In 1898, the French administration limited fines and judicial payments, and by 1901 these practices were abolished. This removed an important source of income for the king and chiefs. French officials noted that chiefs could no longer maintain their courts or dependants and were forced to abandon many of their former functions. New colonial taxes were introduced, including a head tax in 1901 and licensing fees on internal trade. Forced labor began in 1898 for public works and expanded after 1904 with the construction of the Abidjan–Niger railway. These measures replaced earlier systems of taxation and labor. Some chiefs resisted these policies and were punished. Others adapted by using their remaining authority to organize labor for activities such as rubber collection and plantation farming. Through this, some chiefs regained part of their influence under colonial rule.
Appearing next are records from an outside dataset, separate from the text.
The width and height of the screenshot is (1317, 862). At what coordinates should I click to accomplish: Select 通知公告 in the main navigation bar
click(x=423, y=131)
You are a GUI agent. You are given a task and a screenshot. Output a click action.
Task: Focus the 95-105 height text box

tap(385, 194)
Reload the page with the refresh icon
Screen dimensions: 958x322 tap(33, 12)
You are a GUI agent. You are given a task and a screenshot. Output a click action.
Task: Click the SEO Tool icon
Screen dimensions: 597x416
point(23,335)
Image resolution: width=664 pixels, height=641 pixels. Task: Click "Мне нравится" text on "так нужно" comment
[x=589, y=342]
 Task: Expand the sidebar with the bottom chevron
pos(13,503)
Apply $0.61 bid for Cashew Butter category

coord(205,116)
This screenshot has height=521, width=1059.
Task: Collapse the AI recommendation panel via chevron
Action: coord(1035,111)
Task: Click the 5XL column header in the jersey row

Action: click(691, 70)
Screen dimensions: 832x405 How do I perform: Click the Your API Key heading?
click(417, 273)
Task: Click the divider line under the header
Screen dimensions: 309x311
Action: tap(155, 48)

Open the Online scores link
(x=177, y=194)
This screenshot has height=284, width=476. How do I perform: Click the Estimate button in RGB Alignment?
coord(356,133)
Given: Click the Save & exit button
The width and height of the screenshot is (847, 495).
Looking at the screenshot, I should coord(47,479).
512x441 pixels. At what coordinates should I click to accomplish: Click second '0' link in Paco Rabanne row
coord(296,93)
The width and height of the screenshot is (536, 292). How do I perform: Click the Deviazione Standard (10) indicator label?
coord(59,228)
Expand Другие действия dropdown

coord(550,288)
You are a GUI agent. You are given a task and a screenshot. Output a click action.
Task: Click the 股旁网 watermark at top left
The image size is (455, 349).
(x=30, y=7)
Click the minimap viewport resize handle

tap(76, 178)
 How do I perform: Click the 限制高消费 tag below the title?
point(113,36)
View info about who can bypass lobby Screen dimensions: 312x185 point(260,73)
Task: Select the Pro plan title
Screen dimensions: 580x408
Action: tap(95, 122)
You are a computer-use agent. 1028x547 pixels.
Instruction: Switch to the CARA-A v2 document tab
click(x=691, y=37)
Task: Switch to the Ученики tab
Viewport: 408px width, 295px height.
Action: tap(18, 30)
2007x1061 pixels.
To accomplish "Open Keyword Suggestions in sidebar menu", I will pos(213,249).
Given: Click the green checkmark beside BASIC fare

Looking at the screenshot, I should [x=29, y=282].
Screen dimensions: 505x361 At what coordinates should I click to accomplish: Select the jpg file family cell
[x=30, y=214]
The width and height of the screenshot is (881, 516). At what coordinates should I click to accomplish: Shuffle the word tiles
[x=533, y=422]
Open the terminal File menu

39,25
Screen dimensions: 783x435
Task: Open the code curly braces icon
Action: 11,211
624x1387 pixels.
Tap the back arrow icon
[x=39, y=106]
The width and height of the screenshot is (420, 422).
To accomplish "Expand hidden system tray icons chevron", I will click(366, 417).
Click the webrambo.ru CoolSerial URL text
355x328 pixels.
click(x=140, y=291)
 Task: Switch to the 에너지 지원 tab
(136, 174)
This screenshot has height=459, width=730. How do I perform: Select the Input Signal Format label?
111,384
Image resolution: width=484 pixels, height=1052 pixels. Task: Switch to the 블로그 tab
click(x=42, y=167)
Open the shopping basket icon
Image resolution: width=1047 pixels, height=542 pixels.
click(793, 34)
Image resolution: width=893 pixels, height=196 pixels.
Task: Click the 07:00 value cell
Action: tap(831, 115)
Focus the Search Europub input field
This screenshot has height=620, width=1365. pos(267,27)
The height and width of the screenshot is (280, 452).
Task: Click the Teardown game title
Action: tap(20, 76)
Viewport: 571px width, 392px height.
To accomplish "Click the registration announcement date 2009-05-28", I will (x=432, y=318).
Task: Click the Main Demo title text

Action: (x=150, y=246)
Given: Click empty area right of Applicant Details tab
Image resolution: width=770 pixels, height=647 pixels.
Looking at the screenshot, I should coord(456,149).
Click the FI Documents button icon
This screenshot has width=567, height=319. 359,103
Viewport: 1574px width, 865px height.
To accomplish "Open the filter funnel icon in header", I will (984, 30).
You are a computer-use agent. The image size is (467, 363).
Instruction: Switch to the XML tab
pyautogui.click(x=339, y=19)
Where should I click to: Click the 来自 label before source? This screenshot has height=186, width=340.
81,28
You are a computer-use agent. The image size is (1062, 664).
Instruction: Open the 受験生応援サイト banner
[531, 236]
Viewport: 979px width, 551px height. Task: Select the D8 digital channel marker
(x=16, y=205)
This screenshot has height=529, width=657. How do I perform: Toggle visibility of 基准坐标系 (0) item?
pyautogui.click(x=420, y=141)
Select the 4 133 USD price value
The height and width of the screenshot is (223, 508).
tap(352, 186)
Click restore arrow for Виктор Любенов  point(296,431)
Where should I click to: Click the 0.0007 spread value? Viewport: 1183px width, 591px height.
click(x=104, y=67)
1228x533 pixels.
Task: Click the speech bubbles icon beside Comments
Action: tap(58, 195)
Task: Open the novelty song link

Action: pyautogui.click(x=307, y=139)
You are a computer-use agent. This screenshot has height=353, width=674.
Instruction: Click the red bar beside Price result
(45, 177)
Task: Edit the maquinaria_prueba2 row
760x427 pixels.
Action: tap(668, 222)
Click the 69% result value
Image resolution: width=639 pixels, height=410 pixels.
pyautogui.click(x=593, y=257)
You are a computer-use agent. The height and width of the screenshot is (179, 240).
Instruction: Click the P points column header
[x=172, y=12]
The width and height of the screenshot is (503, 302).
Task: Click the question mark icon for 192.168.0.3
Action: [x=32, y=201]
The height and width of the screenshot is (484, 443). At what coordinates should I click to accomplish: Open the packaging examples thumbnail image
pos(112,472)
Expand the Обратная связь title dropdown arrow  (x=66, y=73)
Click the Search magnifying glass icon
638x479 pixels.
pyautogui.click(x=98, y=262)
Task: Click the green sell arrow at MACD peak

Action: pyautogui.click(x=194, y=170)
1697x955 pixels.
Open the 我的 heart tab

===Partition and the End of the Kingdom in Ghana and Côte d’Ivoire===
In the wake of Ghana's independence in 1957, longstanding tensions between the Bono states and Kumasi resurfaced. Citing historical grievances and demanding administrative autonomy. These efforts culminated in the passage of the Brong-Ahafo Region Act (1959), which officially separated Brong territories from Ashanti and established them as a distinct region under Ghanaian law. As part of this restructuring, the Jaman District was created, centered on Sampa, reaffirming Gyaman's territorial identity within the new Brong-Ahafo Region. This move formalized the political aspirations of Brong chiefs and solidified a modern “Jaman” identity rooted in Gyaman's historical legacy. On the Ivorian side, Bonduku evolved into a regional center within Côte d'Ivoire's Zanzan District, but without the restoration of Gyaman's centralized authority. The ruling Bono line was retained symbolically in chieftaincy structures, but real power shifted to colonial and later republican institutions.

==Divisions==
Gyaman was divided into five provinces. The most important of these was the royal domain called Ahen fie (the "house" of the king), which was ruled directly by the king and contained about 40–50 percent of the population.

==Government==
The Kingdom of Gyaman was organized as a confederation of provinces under the authority of the Gyamanhene. The king held sacred and political authority within the royal domain, but power across the kingdom was decentralized. Each province was governed by a hereditary chief who exercised authority over political, judicial, religious, and economic matters within his territory, including the right to convene courts and settle disputes. Decisions made by provincial courts could be appealed to the king but were rarely overturned. Matters of foreign relations, including war and alliances, were decided collectively by a council composed of the king and the chiefs, which limited royal authority and gave Gyaman a confederal political structure.

===Political roles===
In the royal capital, daily administration was carried out by lesser dignitaries under the authority of the king and the chiefs. A distinction was made between officeholders and the safohene (captains). Among the officeholders were three adontenhene, who commanded the advance guard of the army in wartime, the okyeame (spokesman), the gyasehene, who supervised the king’s household servants, and the brafohene, who was responsible for the executioners. Other officials were in charge of drummers, tambourine players, and stool carriers. These offices belonged to particular lineages, often patrilineal, and were normally passed down within them. In principle, the king did not intervene in the selection of officeholders. The safohene were appointed by the king and placed under his authority. They supervised groups of villages as a reward for military service or other duties, presided over lower courts, and mobilized men from the villages under their control. This position was hereditary and usually passed down through the male line. In the provinces, political organization was simpler and centered on the kyeame, a small number of court officials, and the safohene.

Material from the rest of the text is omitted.